Kinder- und jugendpornografische Bild- und Videodateien hatte ein 35-jähriger aus dem Landkreis in einem Chat getauscht.       -  Kinder- und jugendpornografische Bild- und Videodateien hatte ein 35-jähriger aus dem Landkreis in einem Chat getauscht.
Foto: SymbolKarl-Josef Hildenbrand, dpa | Kinder- und jugendpornografische Bild- und Videodateien hatte ein 35-jähriger aus dem Landkreis in einem Chat getauscht.
Sigismund von Dobschütz
 |  aktualisiert: 03.06.2024 03:33 Uhr

Nach über zweistündiger Verhandlung wurde ein 35-jähriger Angeklagter vom Bad Kissinger Schöffengericht wegen Besitzes und Verbreitung kinderpornografischer Bilder und Videos in unzähligen Fällen zu einer Freiheitsstrafe von drei Jahren und sechs Monaten verurteilt. Er hatte zuvor ein volles Geständnis abgelegt. Allerdings war die Beweislast auch erdrückend.

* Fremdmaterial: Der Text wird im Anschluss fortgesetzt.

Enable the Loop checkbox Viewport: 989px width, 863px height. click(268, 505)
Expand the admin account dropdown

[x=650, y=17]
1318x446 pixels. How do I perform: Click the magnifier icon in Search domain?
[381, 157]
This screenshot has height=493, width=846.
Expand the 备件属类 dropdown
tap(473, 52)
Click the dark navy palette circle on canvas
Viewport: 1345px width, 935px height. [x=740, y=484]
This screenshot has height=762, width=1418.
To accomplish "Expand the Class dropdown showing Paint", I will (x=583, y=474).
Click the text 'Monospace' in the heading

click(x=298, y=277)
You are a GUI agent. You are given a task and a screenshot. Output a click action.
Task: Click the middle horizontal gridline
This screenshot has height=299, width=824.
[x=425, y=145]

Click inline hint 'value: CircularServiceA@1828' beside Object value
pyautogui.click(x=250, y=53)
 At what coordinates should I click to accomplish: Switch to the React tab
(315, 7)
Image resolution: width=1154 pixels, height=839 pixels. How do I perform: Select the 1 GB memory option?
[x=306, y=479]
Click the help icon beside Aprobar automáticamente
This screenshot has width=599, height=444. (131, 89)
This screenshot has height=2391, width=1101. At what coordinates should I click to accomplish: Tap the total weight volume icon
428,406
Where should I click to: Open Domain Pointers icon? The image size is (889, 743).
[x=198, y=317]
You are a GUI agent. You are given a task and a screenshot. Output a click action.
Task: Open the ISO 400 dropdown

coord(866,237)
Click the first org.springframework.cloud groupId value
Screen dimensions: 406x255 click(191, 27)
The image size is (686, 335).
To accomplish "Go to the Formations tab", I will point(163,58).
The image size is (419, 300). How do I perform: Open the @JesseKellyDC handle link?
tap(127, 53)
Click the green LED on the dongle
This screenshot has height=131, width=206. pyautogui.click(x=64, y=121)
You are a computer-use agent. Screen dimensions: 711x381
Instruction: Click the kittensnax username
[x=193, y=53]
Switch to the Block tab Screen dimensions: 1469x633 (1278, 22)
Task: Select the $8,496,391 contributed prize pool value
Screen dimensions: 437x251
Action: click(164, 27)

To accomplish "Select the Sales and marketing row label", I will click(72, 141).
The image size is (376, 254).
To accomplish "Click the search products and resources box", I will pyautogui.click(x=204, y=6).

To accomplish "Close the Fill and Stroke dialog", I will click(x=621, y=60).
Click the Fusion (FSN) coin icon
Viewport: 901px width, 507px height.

Allein 20 Minuten brauchte die Vertreterin der Generalstaatsanwaltschaft Frankfurt zur Verlesung aller Einzelfälle, in denen der Angeklagte sowohl über eine spezielle App als auch über spezielle Chat-Plattformen Dateien mit kinderpornografischen Fotos und Videos getauscht oder kommentiert hatte.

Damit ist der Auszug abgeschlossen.